So no breakfast, I started off with a ACT energy drink when I got to the office. I was trying to wean off coffee and I needed a kickstart so ACT energy drink was perfect.

Lunch was a challenge. It was so hard to get a decent carb -free lunch. Rice and noodles are staples even bread so I decided to shop at Cold Storage to see if I can get some salad mix or whatever.
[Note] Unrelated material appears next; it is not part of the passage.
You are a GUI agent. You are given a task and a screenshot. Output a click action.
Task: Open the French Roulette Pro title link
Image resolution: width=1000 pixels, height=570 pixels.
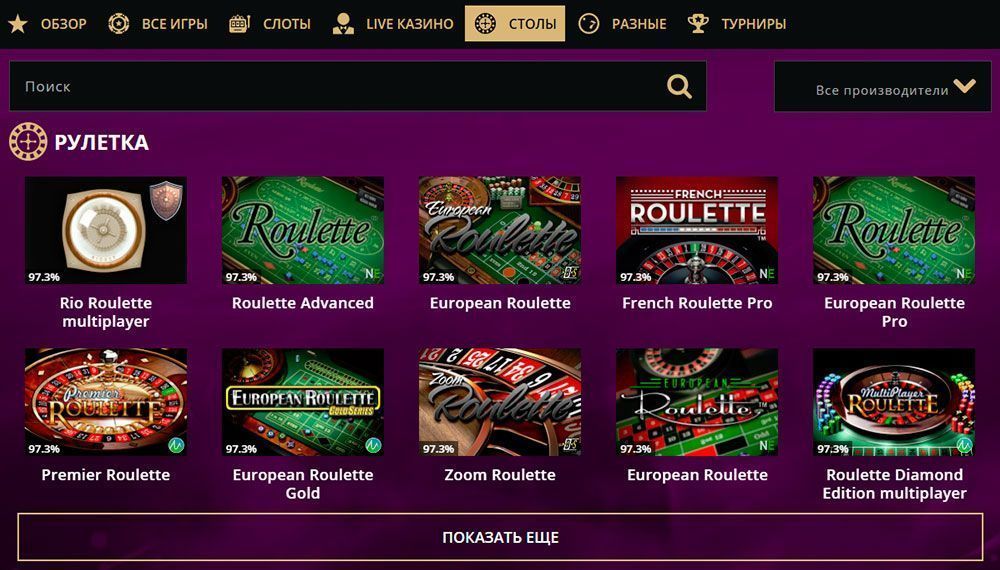[697, 303]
Cold Storage usually has some variety of choices where fresh produce are concern but the branch at China Square was deeply disappointing. Their salad mix was expensive it’s almost $8 for a single serving and you had to mix it up yourself, no dressing. The fact that there is no cooking involved, I just don’t’ understand why healthier food choices are more expensive than junk food. You can get 2 plates of chicken rice or a plate of steak for $8 here.  I decided not to get the salad only because I know if I took the time to plan and prepare, it would have been way cheaper with healthier dressing.
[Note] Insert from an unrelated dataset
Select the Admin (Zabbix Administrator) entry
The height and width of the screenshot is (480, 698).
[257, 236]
I decided to go for the roasted chicken from the deli for $7.60 and a pack of banana which I only then realize that part of the slow carb diet was that there should be absolutely not fruits heh. The entire chicken means I can have spread it out for 3 or 4 meals which is in line with the rule of “eating the same thing over and over again”. I had the deli lady cut in quarters for me. After  1 quarter of the chicken and 2 bananas, I am stuffed. I don’t know why as I was previously quite famished. The rest of the chicken I kept it in the fridge, I figured if I am hungry for dinner I can reheat it up again or snack on the bananas. I did however drank BodyTrim before I go to sleep just so I don't wake up in the middle of the night hungry and snacking.

What I love about the Tim Ferris Slow Carb diet is that you can possibly lose 20 pounds in 30 days without exercising. I love this! So while I do not rule out exercise in this challenge (I will include those exercises as I go along) it is less pressure for me to make exercise a priority everyday. Everyday for the next 30 days its just no white carbs, no fruit and lots of water which I think I can handle.